Mesenchymal stromal cells support early beta cell function post-transplantation in a marginal islet mass diabetic mouse model

D. Borg, M. Weigelt, C. Wilhelm, A. Hommel, E. Bonifacio
Center for Regenerative Therapies Dresden, Dresden, Germany

Objectives: Islet transplantation for the treatment of type 1 diabetes is performed by infusion of islets into the portal vein. A large number of islet beta cells do not survive exposure to the ensuing blood-mediated inflammatory reaction and low oxygen tension occurring at and soon after infusion. We reasoned that cells capable of exerting survival support should improve early islet graft function. To this end, we used bone marrow derived-mesenchymal stromal cells (MSCs) as an accessory cell for islet transplantation.
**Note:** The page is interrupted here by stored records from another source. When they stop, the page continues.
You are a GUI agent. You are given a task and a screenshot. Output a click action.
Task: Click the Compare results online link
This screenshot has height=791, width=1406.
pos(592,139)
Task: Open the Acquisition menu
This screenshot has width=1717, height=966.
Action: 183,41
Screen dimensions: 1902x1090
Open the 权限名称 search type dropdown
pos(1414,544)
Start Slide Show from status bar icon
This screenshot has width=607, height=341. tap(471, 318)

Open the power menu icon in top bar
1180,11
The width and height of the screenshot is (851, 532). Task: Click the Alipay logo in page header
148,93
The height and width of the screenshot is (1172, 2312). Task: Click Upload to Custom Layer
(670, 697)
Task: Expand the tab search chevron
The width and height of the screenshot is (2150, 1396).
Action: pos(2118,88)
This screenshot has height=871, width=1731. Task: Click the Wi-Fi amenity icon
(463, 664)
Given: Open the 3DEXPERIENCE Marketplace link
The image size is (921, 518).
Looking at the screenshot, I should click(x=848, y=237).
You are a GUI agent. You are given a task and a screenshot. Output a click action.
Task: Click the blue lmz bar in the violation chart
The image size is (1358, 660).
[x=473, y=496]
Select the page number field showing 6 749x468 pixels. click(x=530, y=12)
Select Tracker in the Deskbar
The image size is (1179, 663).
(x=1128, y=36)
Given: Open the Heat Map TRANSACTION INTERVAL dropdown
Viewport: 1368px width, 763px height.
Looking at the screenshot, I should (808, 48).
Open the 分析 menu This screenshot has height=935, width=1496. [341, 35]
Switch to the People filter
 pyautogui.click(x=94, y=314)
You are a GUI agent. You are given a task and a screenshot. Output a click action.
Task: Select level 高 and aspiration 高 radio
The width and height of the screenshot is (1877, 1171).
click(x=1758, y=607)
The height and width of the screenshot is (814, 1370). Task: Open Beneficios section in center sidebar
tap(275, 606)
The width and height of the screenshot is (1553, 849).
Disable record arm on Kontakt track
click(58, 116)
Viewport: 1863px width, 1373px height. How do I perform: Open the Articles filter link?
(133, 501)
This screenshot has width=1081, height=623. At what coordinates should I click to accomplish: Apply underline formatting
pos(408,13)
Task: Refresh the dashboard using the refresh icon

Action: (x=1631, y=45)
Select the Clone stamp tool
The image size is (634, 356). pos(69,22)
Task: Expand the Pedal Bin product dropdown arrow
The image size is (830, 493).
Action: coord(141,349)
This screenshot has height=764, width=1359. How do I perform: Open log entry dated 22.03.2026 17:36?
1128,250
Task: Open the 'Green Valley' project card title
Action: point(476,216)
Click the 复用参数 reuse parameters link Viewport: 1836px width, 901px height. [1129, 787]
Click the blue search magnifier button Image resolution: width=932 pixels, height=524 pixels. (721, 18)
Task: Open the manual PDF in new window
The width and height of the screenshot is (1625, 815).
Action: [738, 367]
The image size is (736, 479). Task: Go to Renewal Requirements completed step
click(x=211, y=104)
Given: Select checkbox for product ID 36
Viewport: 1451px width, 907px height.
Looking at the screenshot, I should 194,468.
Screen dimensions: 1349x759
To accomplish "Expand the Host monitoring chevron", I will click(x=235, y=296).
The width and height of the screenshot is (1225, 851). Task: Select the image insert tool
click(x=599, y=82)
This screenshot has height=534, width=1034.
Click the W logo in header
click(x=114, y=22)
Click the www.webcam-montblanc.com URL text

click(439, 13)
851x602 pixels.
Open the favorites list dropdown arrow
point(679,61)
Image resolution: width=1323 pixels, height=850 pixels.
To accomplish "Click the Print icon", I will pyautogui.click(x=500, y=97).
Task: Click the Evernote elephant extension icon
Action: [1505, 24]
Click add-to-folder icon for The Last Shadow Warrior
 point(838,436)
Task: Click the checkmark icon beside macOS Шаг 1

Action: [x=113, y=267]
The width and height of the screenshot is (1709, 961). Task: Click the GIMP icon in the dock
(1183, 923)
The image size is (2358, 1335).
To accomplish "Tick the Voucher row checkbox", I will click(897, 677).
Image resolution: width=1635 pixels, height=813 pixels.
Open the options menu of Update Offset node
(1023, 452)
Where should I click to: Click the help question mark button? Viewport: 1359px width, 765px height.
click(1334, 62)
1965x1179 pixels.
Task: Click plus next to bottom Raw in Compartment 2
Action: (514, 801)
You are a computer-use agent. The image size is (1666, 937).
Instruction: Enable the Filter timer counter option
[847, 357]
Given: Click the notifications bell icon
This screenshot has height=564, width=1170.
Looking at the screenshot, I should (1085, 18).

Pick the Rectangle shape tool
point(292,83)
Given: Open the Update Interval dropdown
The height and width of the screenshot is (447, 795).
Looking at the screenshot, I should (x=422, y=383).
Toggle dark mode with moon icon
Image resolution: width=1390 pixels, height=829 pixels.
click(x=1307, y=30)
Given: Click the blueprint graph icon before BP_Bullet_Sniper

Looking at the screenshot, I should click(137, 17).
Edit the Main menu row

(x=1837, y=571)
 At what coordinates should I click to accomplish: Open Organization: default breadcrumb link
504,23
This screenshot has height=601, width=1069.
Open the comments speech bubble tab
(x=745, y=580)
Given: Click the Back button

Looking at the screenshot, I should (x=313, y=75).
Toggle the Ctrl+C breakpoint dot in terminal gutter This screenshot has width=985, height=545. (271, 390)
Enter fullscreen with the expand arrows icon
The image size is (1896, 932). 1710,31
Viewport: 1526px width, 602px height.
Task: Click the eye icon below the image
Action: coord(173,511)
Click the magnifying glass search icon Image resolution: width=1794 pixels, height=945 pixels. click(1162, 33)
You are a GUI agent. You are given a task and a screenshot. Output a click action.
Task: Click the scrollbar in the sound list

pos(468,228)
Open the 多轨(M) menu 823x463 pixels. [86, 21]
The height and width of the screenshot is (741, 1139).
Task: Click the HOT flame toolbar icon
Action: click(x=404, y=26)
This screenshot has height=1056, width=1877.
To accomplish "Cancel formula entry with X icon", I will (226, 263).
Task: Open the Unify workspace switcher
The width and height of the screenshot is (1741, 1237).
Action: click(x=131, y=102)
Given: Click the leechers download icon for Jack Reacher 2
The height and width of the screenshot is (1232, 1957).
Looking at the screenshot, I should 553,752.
Methods: To evaluate the effect of the MSC co-transplantation on islet function, we transplanted a marginal syngeneic islet mass (200 IEQ) with or without 250,000 MSCs under the kidney capsule of diabetic C57BL6/J recipients. To study the MSC support mechanisms, additional diabetic mice were transplanted with the same protocol and sacrificed at day 2, 7 or 14 for immunohistological examination of islets.

Results: After 28 days, the proportion of mice to reach euglycemia, when transplanted with islets and MSCs, was significantly increased compared to mice ransplanted with islets alone (60% vs 20%; n = 14 per group; p=0.01). The percentage of proliferating Ki67 positive, insulin positive nuclei did not differ between mice transplanted with islets alone or islets and MSCs at the different time points, indicating that mechanisms involving increased beta cell proliferation were unlikely. Caspase 3 staining, however, showed markedly decreased cell death at day 14 in islets that were co-transplanted with MSCs. No differences were seen at days 2 and 7 suggesting that the reduced apoptosis is an end result of improved islet survival secondary to another mechanism.

Conclusions: Our results show that the addition of MSCs to islet transplantation markedly improves islet graft function, potentially allowing a smaller islet mass to be transplanted.